# Objective
Please copy the text of every item below word for word, leaving the pictures out.
— START OF Supplied material —
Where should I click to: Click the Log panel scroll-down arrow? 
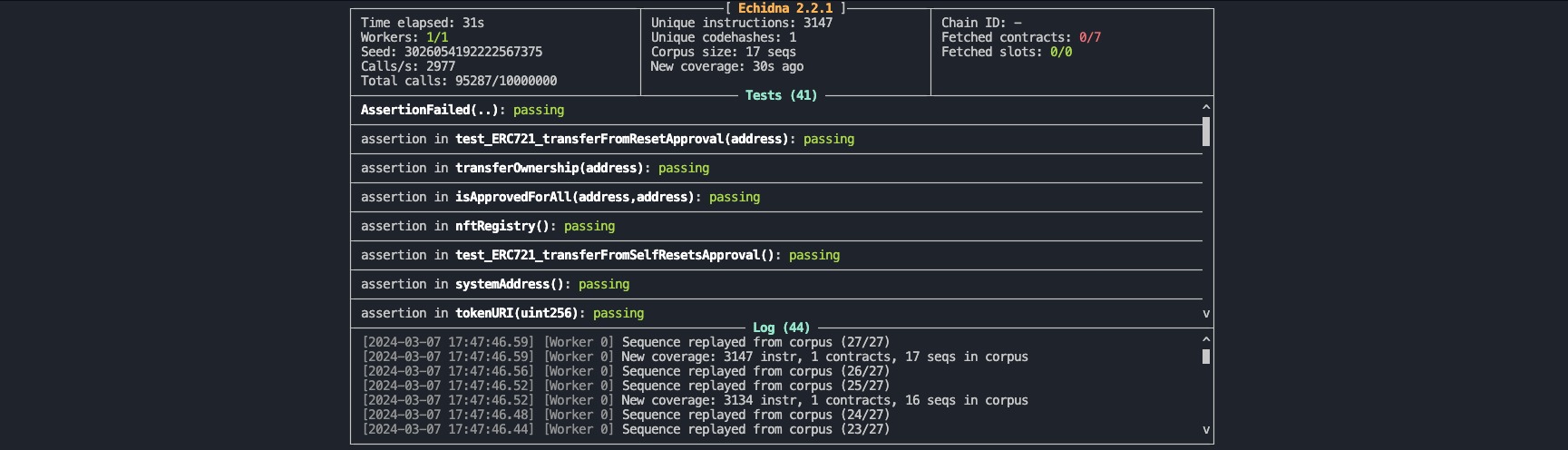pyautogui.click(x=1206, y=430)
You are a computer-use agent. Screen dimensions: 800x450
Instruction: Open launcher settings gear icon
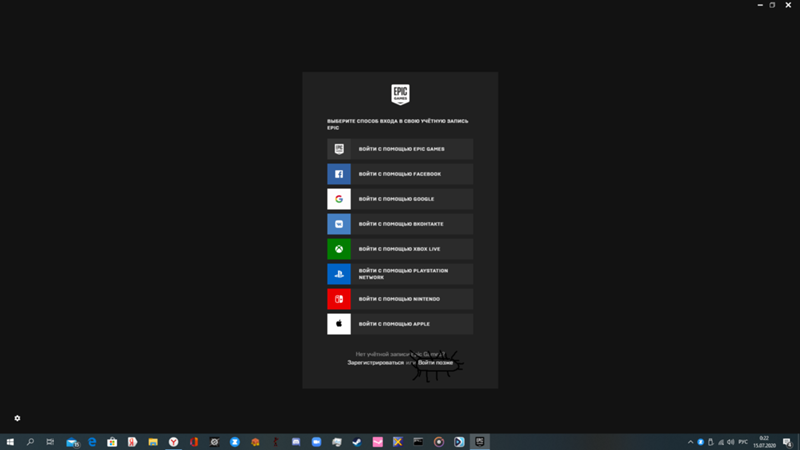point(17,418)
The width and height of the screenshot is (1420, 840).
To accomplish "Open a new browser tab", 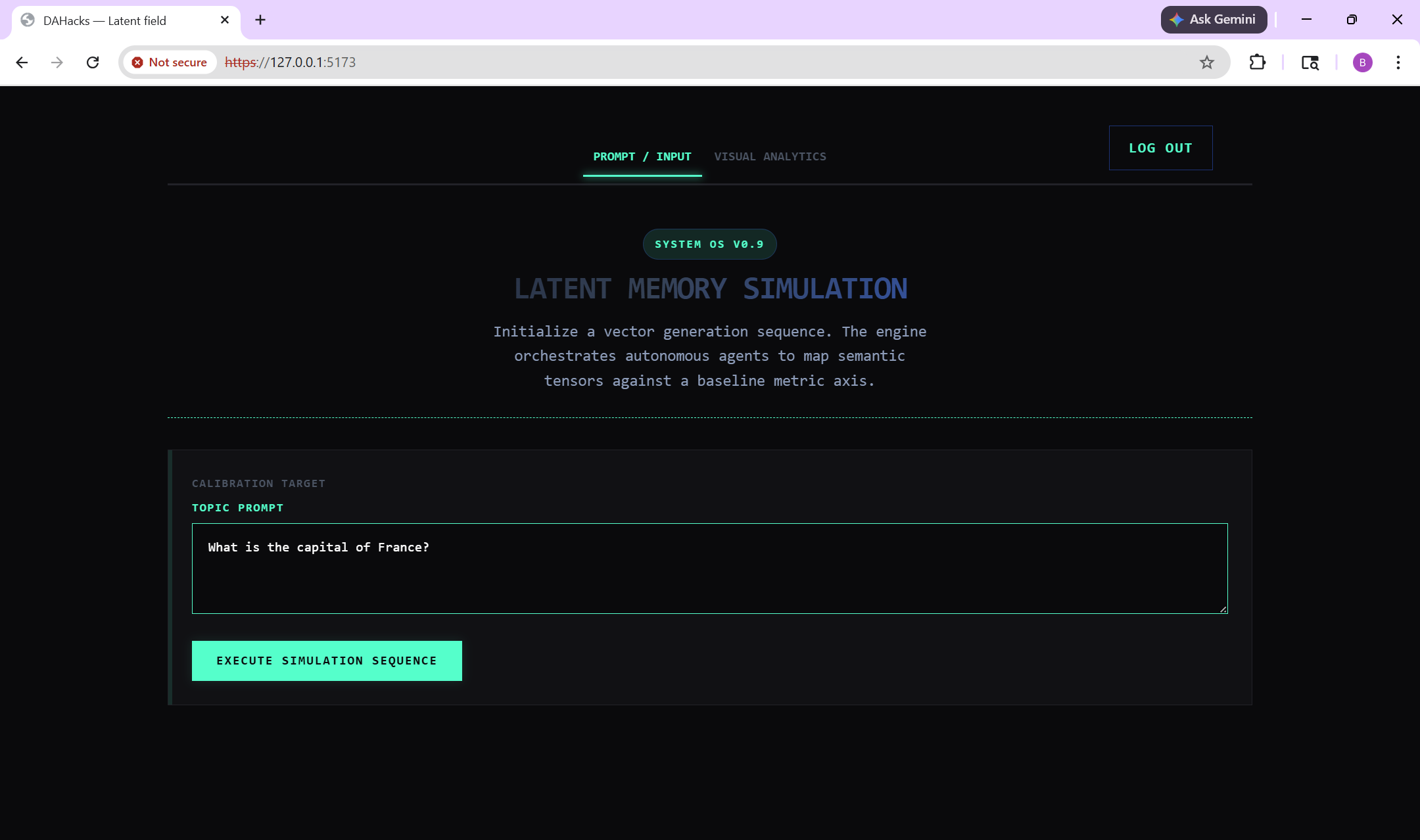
— END OF Supplied material —
# Finished exercise
Where should I click to: Click the Log panel scroll-down arrow? 
pyautogui.click(x=1206, y=430)
You are a computer-use agent. Screen dimensions: 800x450
Instruction: Open launcher settings gear icon
point(17,418)
The width and height of the screenshot is (1420, 840).
To accomplish "Open a new browser tab", 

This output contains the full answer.